The flip-flop was just the latest example of an otherwise buttoned down administration struggling to find its political footing in the immigration arena. Though it has shown message discipline on Covid-19, vaccinations and the economy, the issues around immigration have repeatedly dogged the Biden world since the president took office. Hiring in key agencies dealing with immigration policy and enforcement lagged in the administration, with new officials having to quickly ramp up even as new challenges emerged. The refugee program was already beset with difficulties left behind from a Trump White House that gutted it.
The Biden administration has argued that both the situation at the border and the refugee admissions cap are intertwined because of the federal resources that they drain. But allies have not found the argument persuasive.
In an effort to contain the fallout, the White House held a Friday call with refugee and immigrant advocates after it reversed course on its refugee cap announcement. But attendees were unable to get their questions answered about who played a role in the decision and why the May 15 deadline to increase the number of admissions was only mentioned hours later. The White House asked for questions beforehand and selected five, according to a source on the call.
Multiple advocates on the call said they left it unsatisfied with the White House’s explanation for its decision and subsequent walk back.
“They made the calculation that in political terms this would be something that could be used against them,” said Galen Carey, vice president of government relations for the National Association of Evangelicals. “The waffling is probably going to be used against them more than if they’d just stuck with doing the right thing.”
Carey, who was on Friday’s late night call with White House officials said he was pleased the administration walked back its initial decision to keep the cap refugee admissions at 15,000 but said “the explanation and the trying to cover their tracks, it’s not very convincing.”
A White House aide on Tuesday said the administration wanted to make sure it wasn’t rushing the issue and instead was allowing enough time to properly review a refugee system that they say Trump left more hollowed out than they initially anticipated.
“This was always meant to be just the beginning,” White House press secretary Jen Psaki said Monday. But the White House did not say until its afternoon clarification that Biden would issue a cap increase by May 15.
On Tuesday, Psaki pointed to the transfer of millions in funding by the Health and Human Services Department to address capacity for safe housing for children at the border as part of the reason for the administration’s decision on refugee admissions.

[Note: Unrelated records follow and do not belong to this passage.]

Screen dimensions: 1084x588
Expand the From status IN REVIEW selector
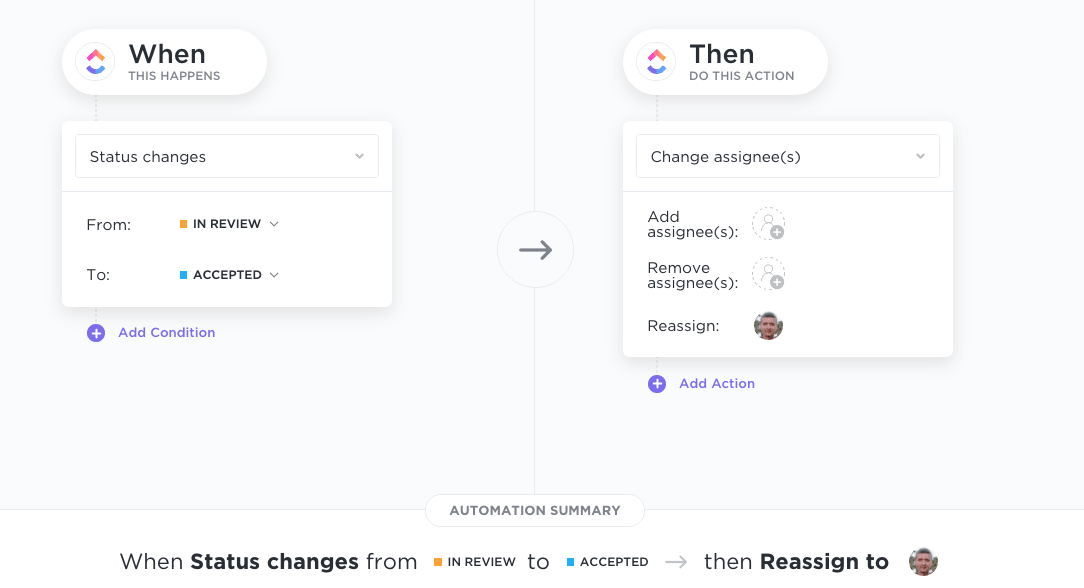pos(229,224)
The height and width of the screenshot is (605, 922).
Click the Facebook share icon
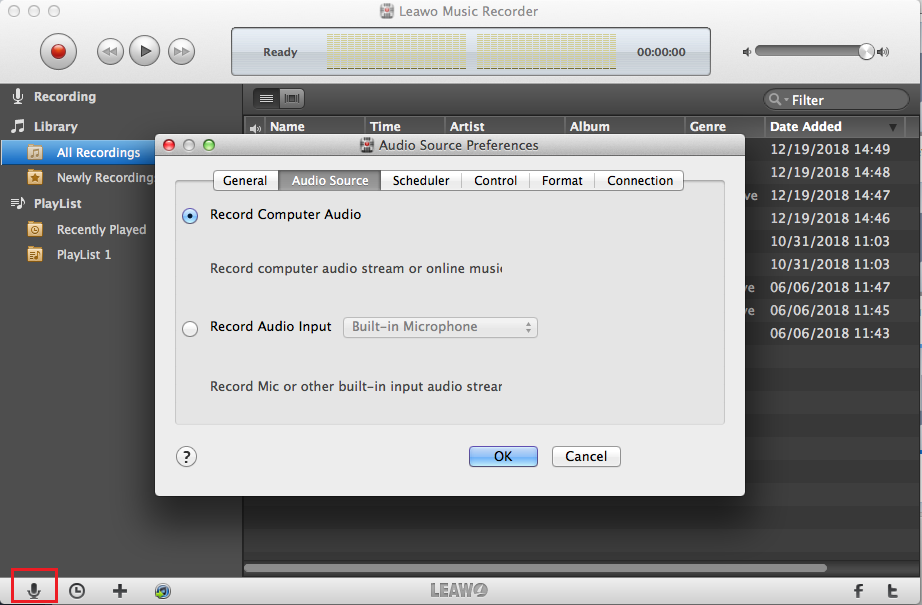pos(858,590)
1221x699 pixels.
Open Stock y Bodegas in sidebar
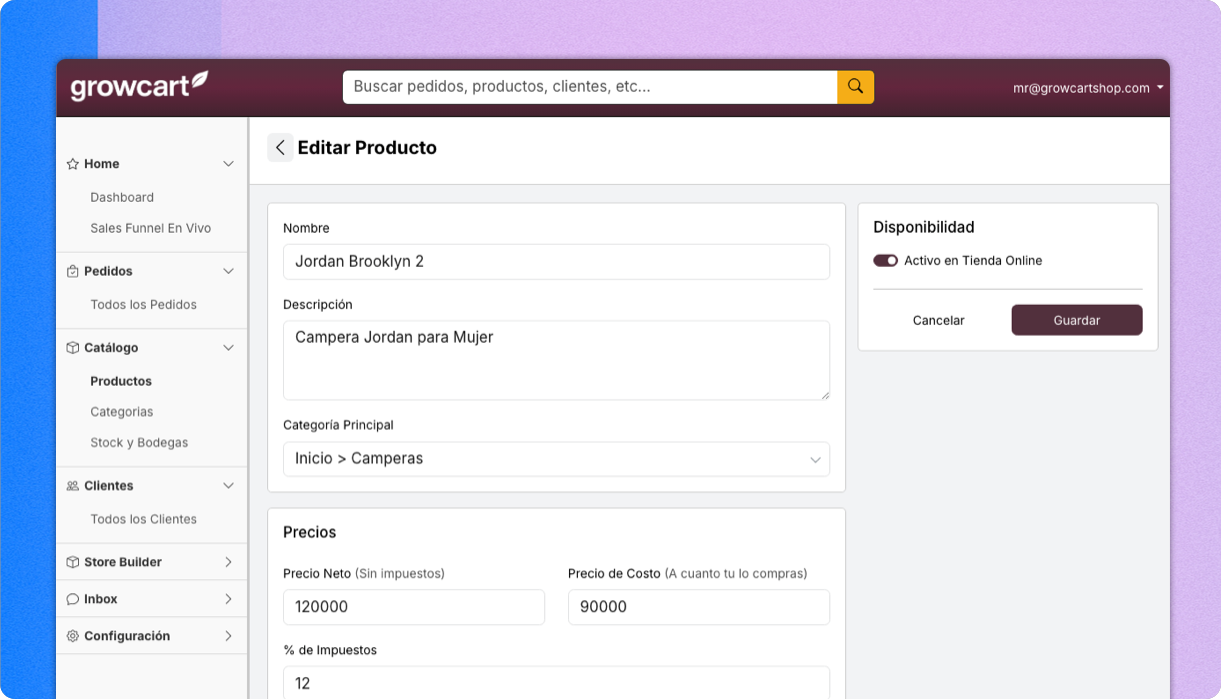139,442
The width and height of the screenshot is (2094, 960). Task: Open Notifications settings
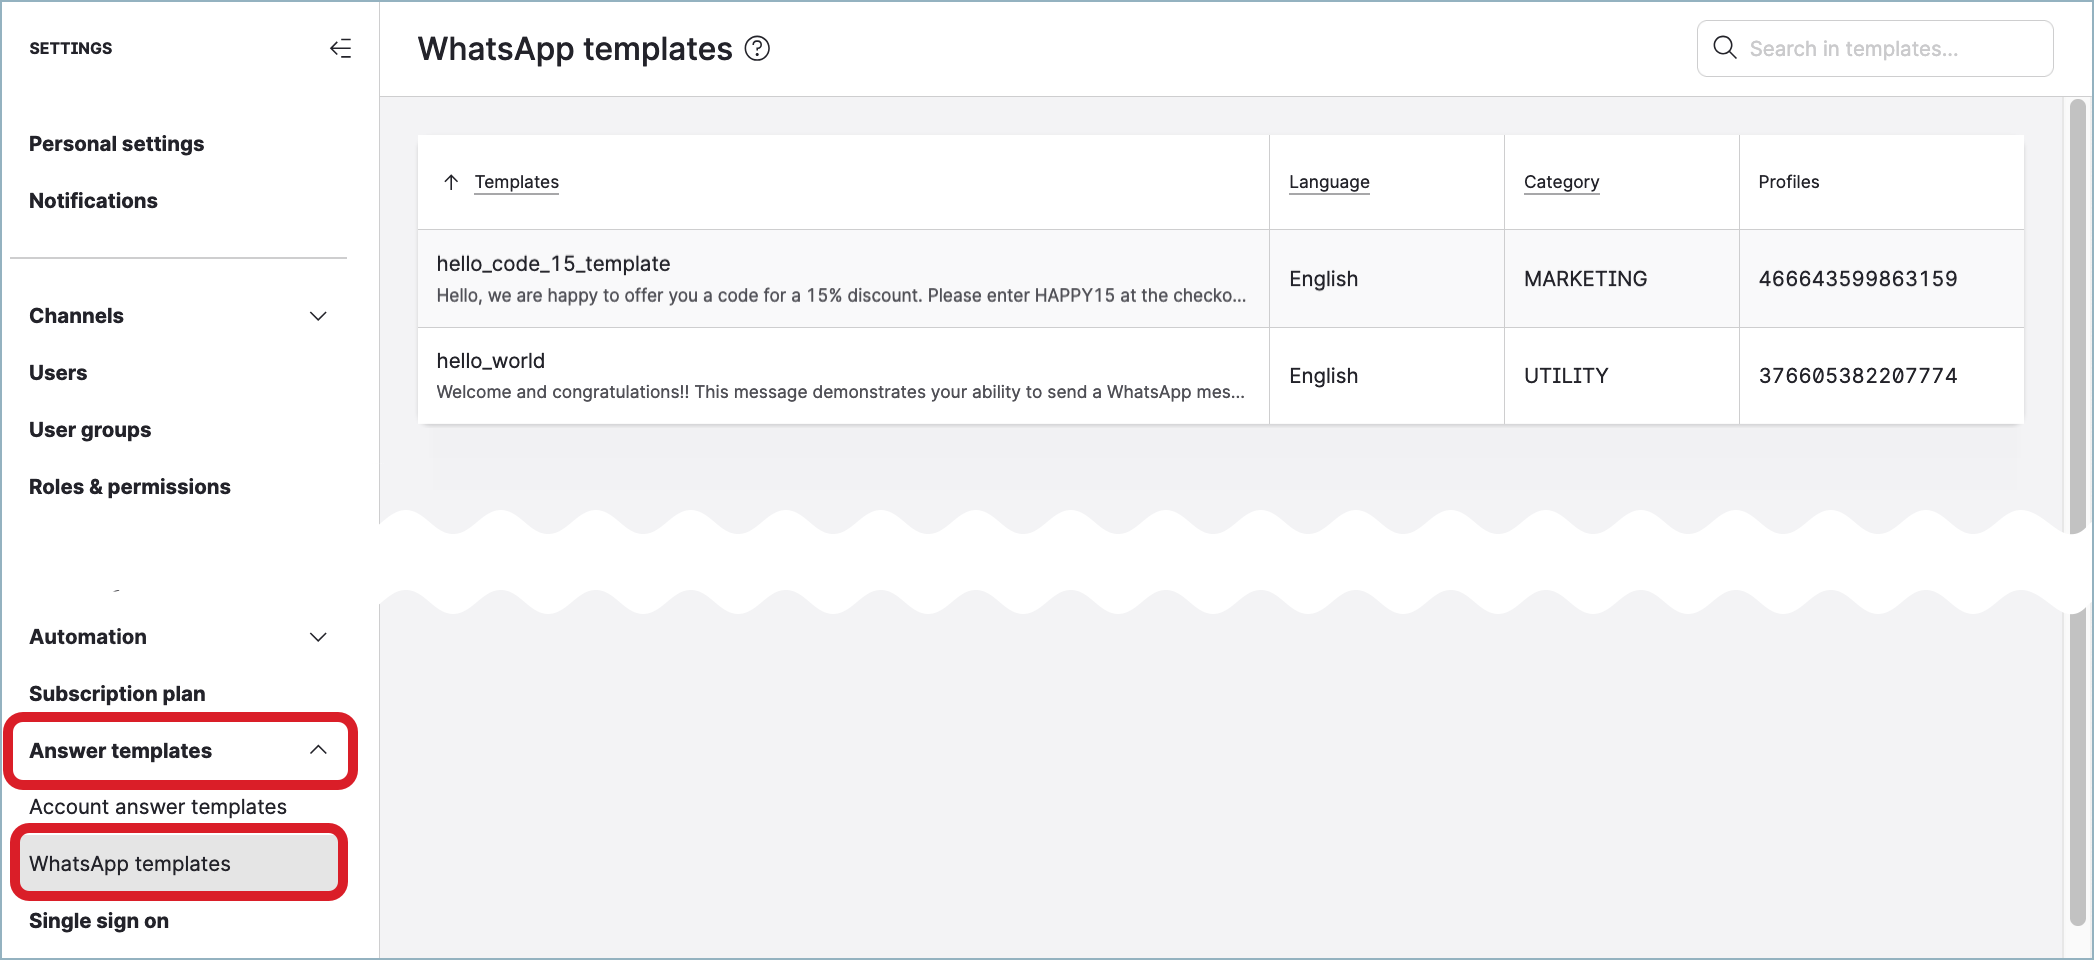pos(93,200)
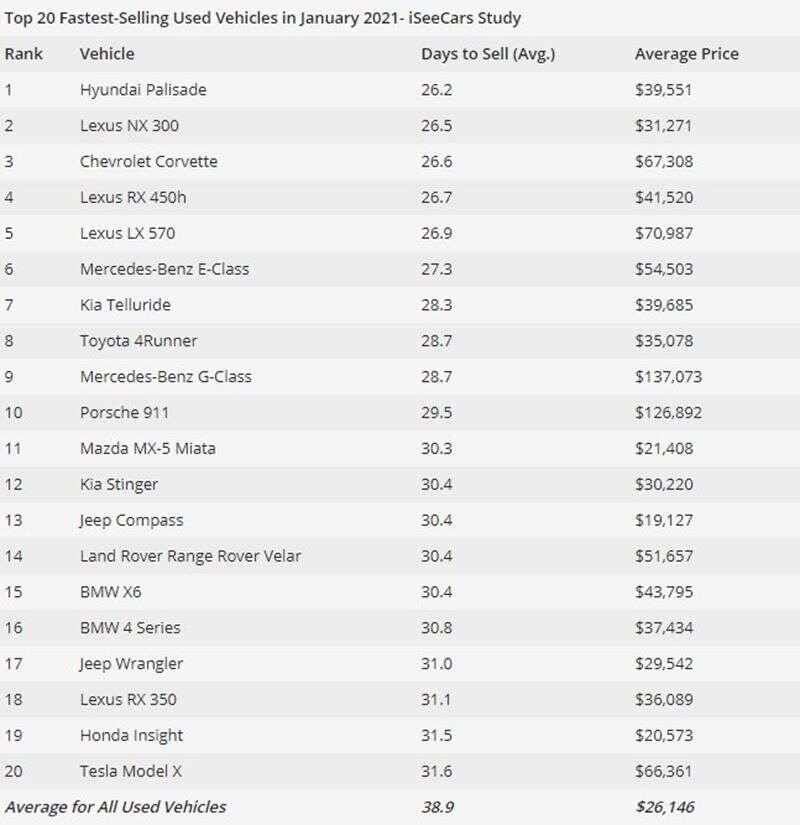Click the Lexus LX 570 entry

127,234
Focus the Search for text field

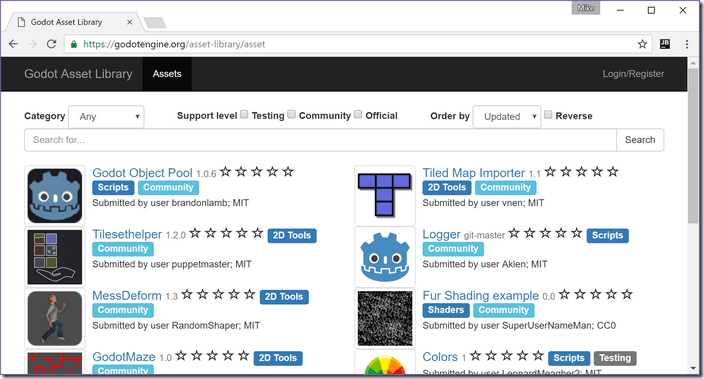tap(321, 140)
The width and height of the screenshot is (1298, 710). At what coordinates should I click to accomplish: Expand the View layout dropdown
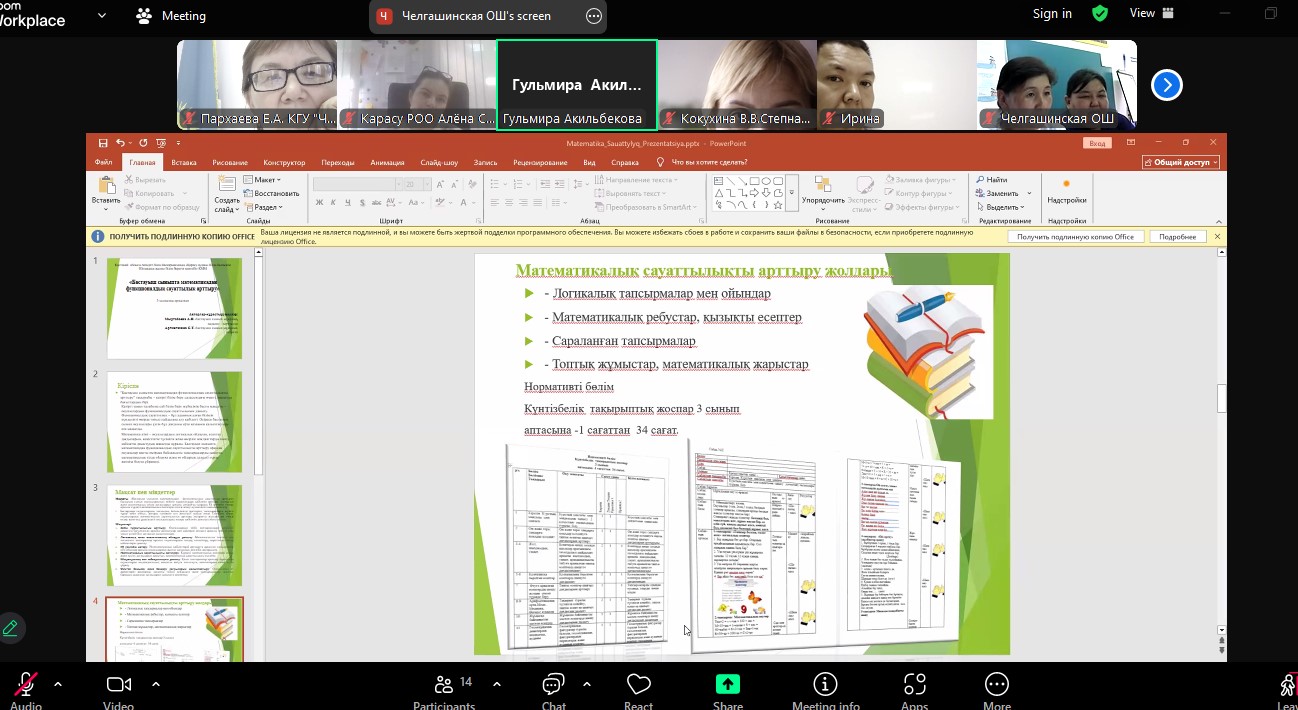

Several allies privately say they see the missteps with immigration as evidence that the White House was not prepared to tackle the issue in its first 100 days, instead focusing on a deadly pandemic and efforts to reboot the economy. That included the president who, while talking to reporters after golfing, used the word “crisis” to characterize the border, something the White House later walked back.
Republicans have hammered Biden on issues at the border with conservative channels like Fox News regularly teeing off on the administration. In a Monday interview with Fox’s Sean Hannity, Trump described the border as “a horrible situation,” that “could destroy our country.”
Still, the Biden administration is getting more than its share of pressure to do more from immigrant and refugee rights groups.
Krish O’Mara Vignarajah, president of Lutheran Immigration Refugee Services, pushed back on White House messaging conflating asylum seekers at the border and the refugee resettlement program.
“They are different and distinct — one is largely run by Health and Human services. The other is largely run by the State department,” she said.
“There is no logistical or administrative reason we can’t protect both of these vulnerable populations,” added Vignarajah, who will join others advocates Wednesday for a meeting with White House officials on refugee resettlement. “I believe if we want to make good on President Biden’s promise to restore the soul of our nation, we must protect both.”